They traveled here from New York, Pennsylvania and Indiana last week to stand in the rain on a rural street corner, at a four-way intersection of winding mountain roads. The 10 volunteers, linked by a resolve to keep Sen. Hillary Rodham Clinton's campaign alive by helping her win Tuesday's West Virginia primary, met to wave campaign signs patched together with duct tape. They cheered as the first car, a beat-up white Volvo, rolled toward the intersection, and a young man in aviator sunglasses leaned out his driver's-side window.
"Hey," he said. "Don't you think you're wasting your time?"
Clinton's most loyal supporters -- the ones still standing on street corners -- have adopted their candidate's motto, even as she trails Sen. Barack Obama by an insurmountable margin in pledged delegates: to fight like hell, despite dim odds and denigration, until someone officially wins the Democratic nomination.

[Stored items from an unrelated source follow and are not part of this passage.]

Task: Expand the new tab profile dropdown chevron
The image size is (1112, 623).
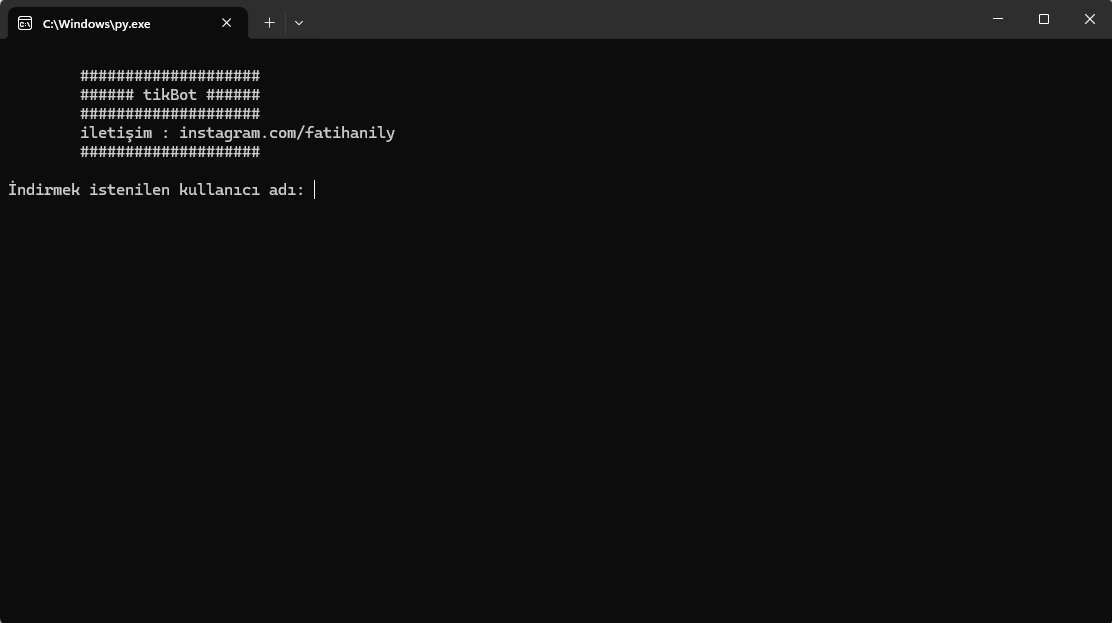Action: 298,23
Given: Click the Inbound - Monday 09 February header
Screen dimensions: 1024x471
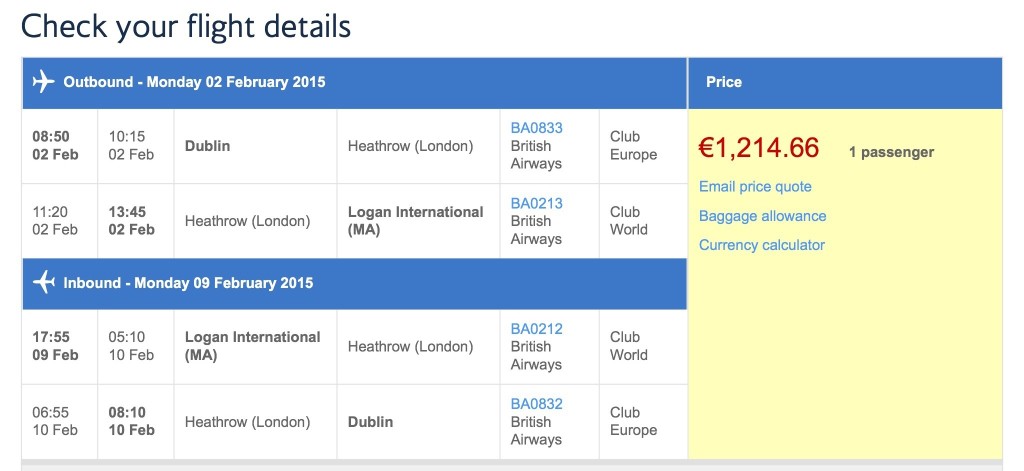Looking at the screenshot, I should (188, 283).
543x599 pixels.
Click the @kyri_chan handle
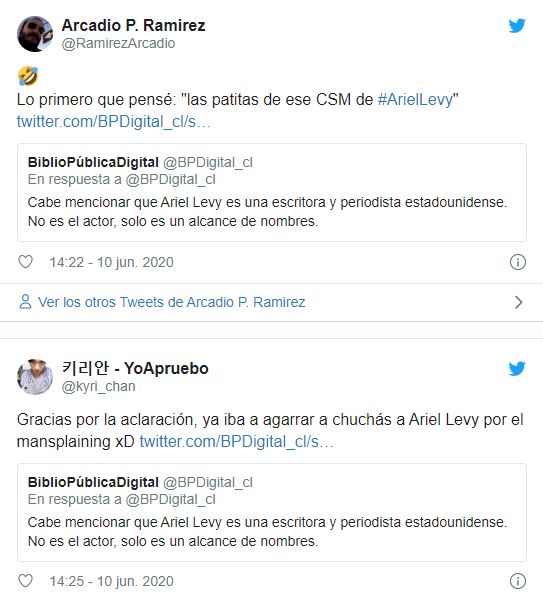click(x=99, y=387)
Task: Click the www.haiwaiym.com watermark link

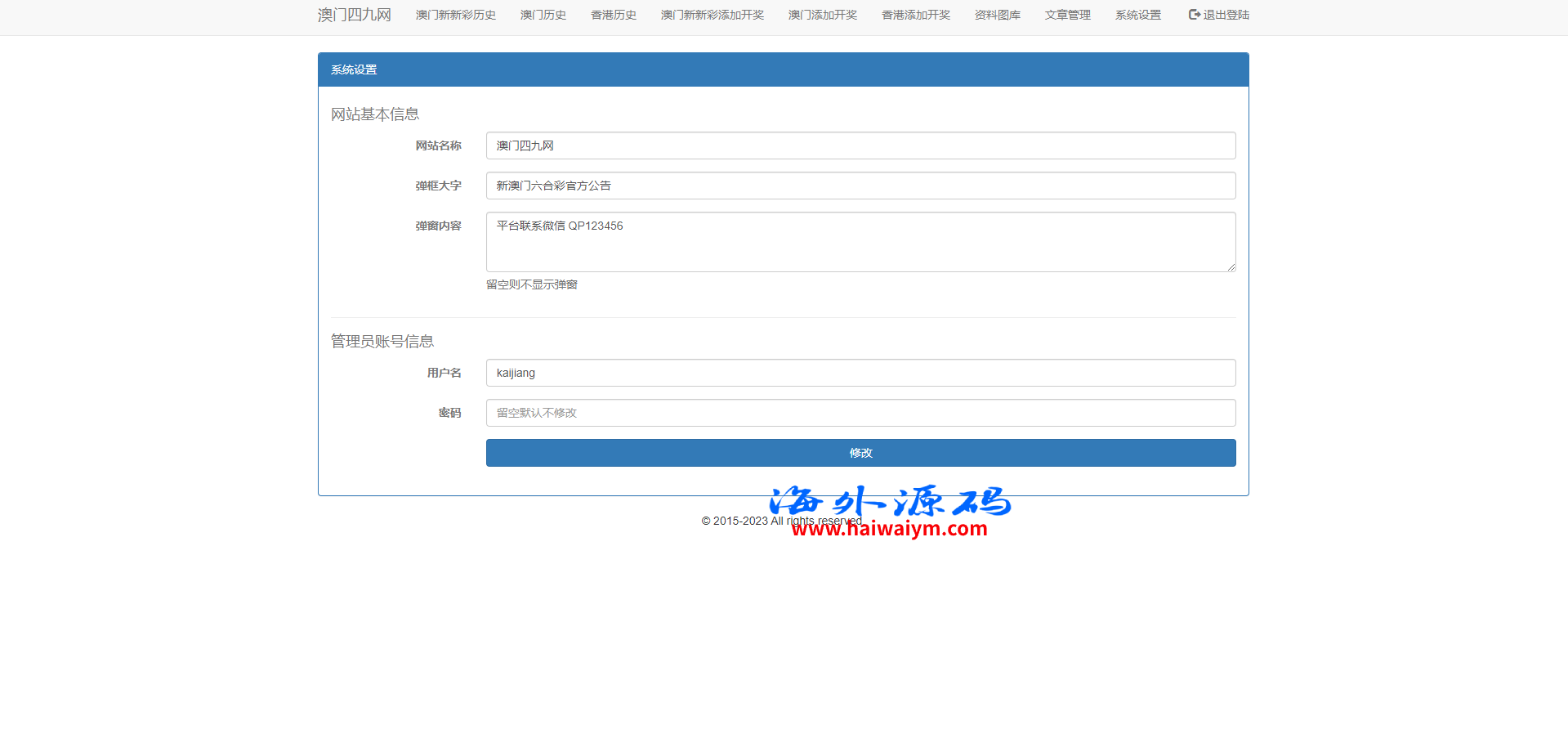Action: point(889,529)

But on this day, the intersection of Highway 480 and German Street, where they stood, divided Shepherdstown into two factions. College kids from Shepherd University approached from the north, angry that Clinton has remained in a race she appears destined to lose. Truck drivers and farmers approached from the south, their support for Clinton fortified by her perseverance. The two groups met at the intersection in a cacophony of honking horns and shouting that echoed across this town of about 1,000 near the Maryland border.

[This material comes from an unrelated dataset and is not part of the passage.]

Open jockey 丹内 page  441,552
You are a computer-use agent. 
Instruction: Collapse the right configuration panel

After two hours, Luanne Smith had heard enough. "It's become so personal, just one insult after another," Smith said. "These sides are starting to feel some hate for each other. Everybody is angry, but I'm going to keep at this as long as I can. I never want to look myself in the mirror and say, 'You quit. You didn't do your part.' "

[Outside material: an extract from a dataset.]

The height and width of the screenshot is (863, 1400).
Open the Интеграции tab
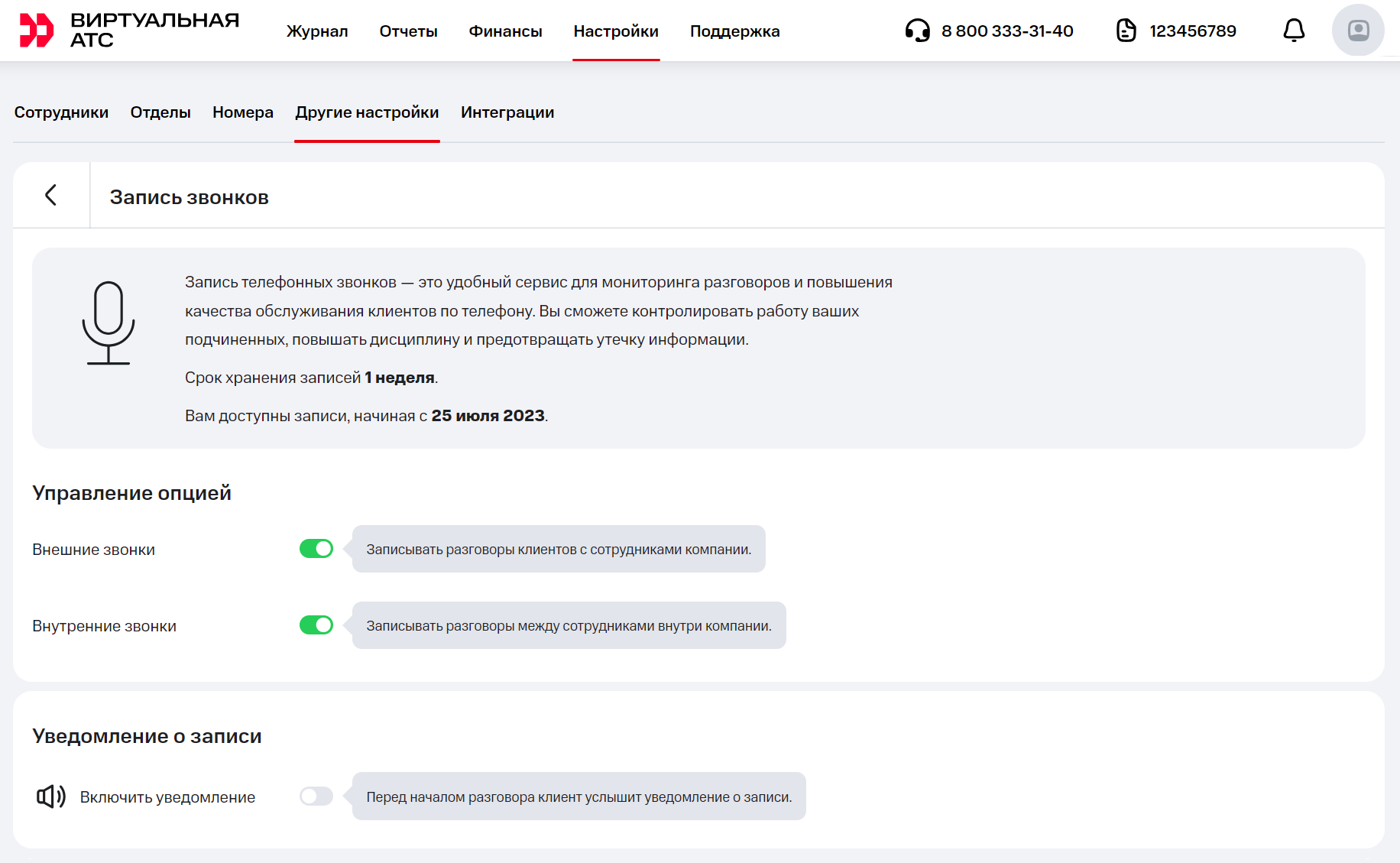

Heh-heh, Operation Chaos continues of its own accord ... | Even if Smith and the other volunteers help Clinton win by a large margin in West Virginia, it's unlikely to help her overcome the momentum and lead in delegates that now give Obama's campaign a sense of inevitability. West Virginia awards only 38 delegates, and its population -- mostly white, rural and working class -- consists of the exact demographic that has supported Clinton in Ohio, Pennsylvania and Indiana. Obama campaign aides subtly shifted their focus to the general election after the results in the North Carolina and Indiana primaries last week, apparently content to concede Clinton a victory here.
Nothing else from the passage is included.